With the promotion and development of the South-to-North Water Diversion Project, a flood forecasting of the Chao River Basin in Miyun is crucial. Many hydrological researchers have done little research in the northern China, especially Chao River Basin. Because of the climate and environmental factors in the Chao River Basin, the watershed often has more rainfall but no runoff flow, which exacerbates the difficulty of northern flood forecasting. With the rapid development of technology in surface observation and remote sensing technologies, data sources have been enriched. Today, how to improve algorithmic techniques and how to use multi-source data to reduce the uncertainty on the flood forecasting have been paid more and more attention.

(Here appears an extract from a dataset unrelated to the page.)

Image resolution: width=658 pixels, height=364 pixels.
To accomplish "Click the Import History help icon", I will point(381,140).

The data assimilation method can improve the timeliness and the accuracy of numerical forecasting, which has been applied widely and developed rapidly in the hydrology field. In this paper, the ensemble Kalman filter algorithm was used for assimilation prediction.Considering that the watershed underlying surface caused by human activities changes frequently, the parameters are not static. In order to ensure the authenticity and accuracy of the study, the parameters were added into the variables, serving as the state variables to be estimated simultaneously, and the observed flow data were updated and corrected in real time considering the uncertainty of the model itself, the model parameters and the observed data, and the ensemble Kalman filter and the Xin'anjiang model were coupled and assimilated. As the Xin'anjiang model is based on the theory of full-scale production, it is mainly applied in the humid and semi-humid areas, while the Miyun basin is semi-humid and semi-arid climate. The Xin'anjiang model was modified to a saturated storage and excess infiltration mixed model, and data assimilation used multi-sources of soil data and streamflow, which can improve the accuracy of flood forecasting.

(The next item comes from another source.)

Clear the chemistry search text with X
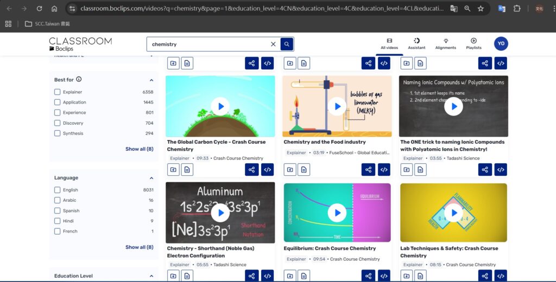 coord(273,44)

The Chao River Basin consists of three hydrological stations, which are Dage Station, Gubeikou Station and Xiahui Station from the upstream to the downstream. According to return period or frequency, the flood grades were divided into small floods, medium floods and large floods, which were compared with non-assimilation, streamflow assimilation-only, combined assimilation of streamflow and romote sensing soil data, combined assimilation of streamflow and correct soil data. Results showed that the accuracy of multi-source data assimilation of small floods after adding streamflow and soil data was increased, while the precision of medium floods and large floods was high enough when the floods were streamflow assimilation-only. And from the perspective of assimilation results, small floods were better than medium floods and large floods, and the effect of upstream assimilation was better than downstream. In order to study the influencing factors of the assimilation effect, the Gubeikou Hydrological Station was taken as an example to analyze the effects of parameter mean, variance, the number of samples and the correlation between parameters and variables on the assimilation processes. This study can provide reference for different levels of flood assimilation prediction methods and related assimilation processes.